=== GOAL ===
From the climbing-model text below, copy everything from "2. Predict the" down to "data.frame(age = 20)))" word for word.

Interpreting the plots
Compare the shapes of the models on these different scales.
a. Which model is linear?
b. Which model is s-shaped?
c. Which model is restricted between 0 and 1 on the y-axis?
d. Which model is curved and restricted to be above 0 (but not necessarily below 1) on the y-axis?

Predictions
Recall our model on 3 scales:

log(odds of success) = 0.42569 - 0.02397age
odds of success = e^(0.42569 - 0.02397age)
probability of success = e^(0.42569 - 0.02397age) / (e^(0.42569 - 0.02397age) + 1)

Let’s use the model to make predictions. Consider a 20-year-old climber.
1. Predict the log(odds) that this climber will succeed. HINT: use the log(odds) model.
2. Predict the odds that this climber will succeed. HINT: Either transform the log(odds) prediction or use the odds model.
3. Predict the probability that this climber will succeed. HINT: Either transform the odds prediction or use the probability model.

Checking predictions

On each of the 3 scales, are your predictions consistent with your model visualizations above?

Check your predictions using the following picky syntax.

# Check the log-odds prediction
predict(climbing_model_1, newdata = data.frame(age = 20))

# Check the odds prediction
exp(predict(climbing_model_1, newdata = data.frame(age = 20)))

# Check the probability prediction
predict(climbing_model_1, newdata = data.frame(age = 20), type = "response")

Interpreting Coefficients
You’ll learn more in the next checkpoint about interpreting logistic regression coefficients. Give it a quick try here.

=== SUPPLIED INFORMATION ===
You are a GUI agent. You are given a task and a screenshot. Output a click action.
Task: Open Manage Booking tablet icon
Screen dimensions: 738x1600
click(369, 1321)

=== TASK SOLUTION ===
2. Predict the odds that this climber will succeed. HINT: Either transform the log(odds) prediction or use the odds model.
3. Predict the probability that this climber will succeed. HINT: Either transform the odds prediction or use the probability model.

Checking predictions

On each of the 3 scales, are your predictions consistent with your model visualizations above?

Check your predictions using the following picky syntax.

# Check the log-odds prediction
predict(climbing_model_1, newdata = data.frame(age = 20))

# Check the odds prediction
exp(predict(climbing_model_1, newdata = data.frame(age = 20)))